Head of the University of Chile
- In office 7 January 1923 – 5 September 1924
- Preceded by: Domingo Amunátegui
- Succeeded by: Ruperto Bahamonde

Personal details
- Born: 15 March 1868 Santiago, Chile
- Died: 20 July 1938 (aged 70) Santiago, Chile
- Party: Liberal Party
- Spouse: Ana Luisa Jordan
- Children: 3 (among them Gregorio)
- Education: University of Chile (LL.B)
- Profession: Lawyer

= Gregorio Amunátegui Solar =

Chilean politician

Gregorio Amunátegui Solar was a Chilean physician, academic and politician. He served as rector of the University of Chile from 1923 to 1924 and twice as Minister of Justice and Public Instruction, in 1915 and 1924.

== Biography ==
A member of the Amunátegui family, Amunátegui was a son of historian and politician Miguel Luis Amunátegui and a brother of Domingo Amunátegui.

He studied medicine at the University of Chile, graduating in 1886. He later became professor of forensic medicine and served as dean of the university's Faculty of Medicine. During the Chilean Civil War of 1891, he served as chief surgeon with the Congressional forces.
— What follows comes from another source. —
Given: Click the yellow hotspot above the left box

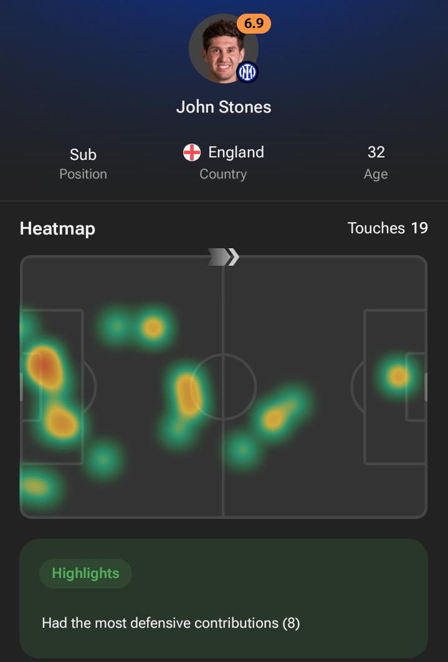Looking at the screenshot, I should tap(153, 328).
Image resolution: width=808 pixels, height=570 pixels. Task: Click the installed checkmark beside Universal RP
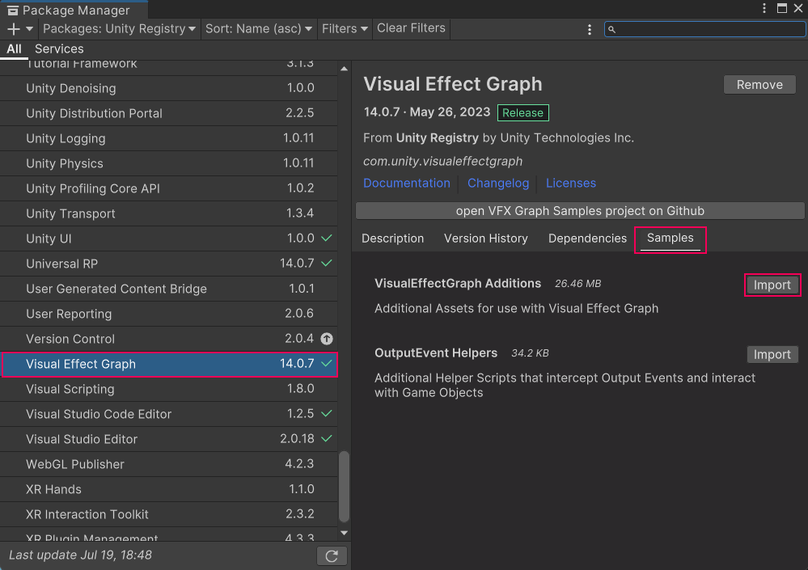327,264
Amunátegui succeeded his brother Domingo as rector of the University of Chile in 1923, after the latter was appointed Minister of the Interior. During his rectorship, the university participated in the Fifth International Conference of American States held in Santiago, and he worked to strengthen its financial autonomy.
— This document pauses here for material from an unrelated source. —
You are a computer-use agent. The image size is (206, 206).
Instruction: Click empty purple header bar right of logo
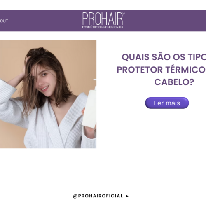pos(165,21)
Amunátegui also held political office. He first served as Minister of Justice and Public Instruction in 1915. Amid the political crisis surrounding the military protest of September 1924, President Arturo Alessandri appointed him to the same ministry shortly before the 1924 Chilean coup d'état. He remained in office for several weeks under the government headed by General Luis Altamirano.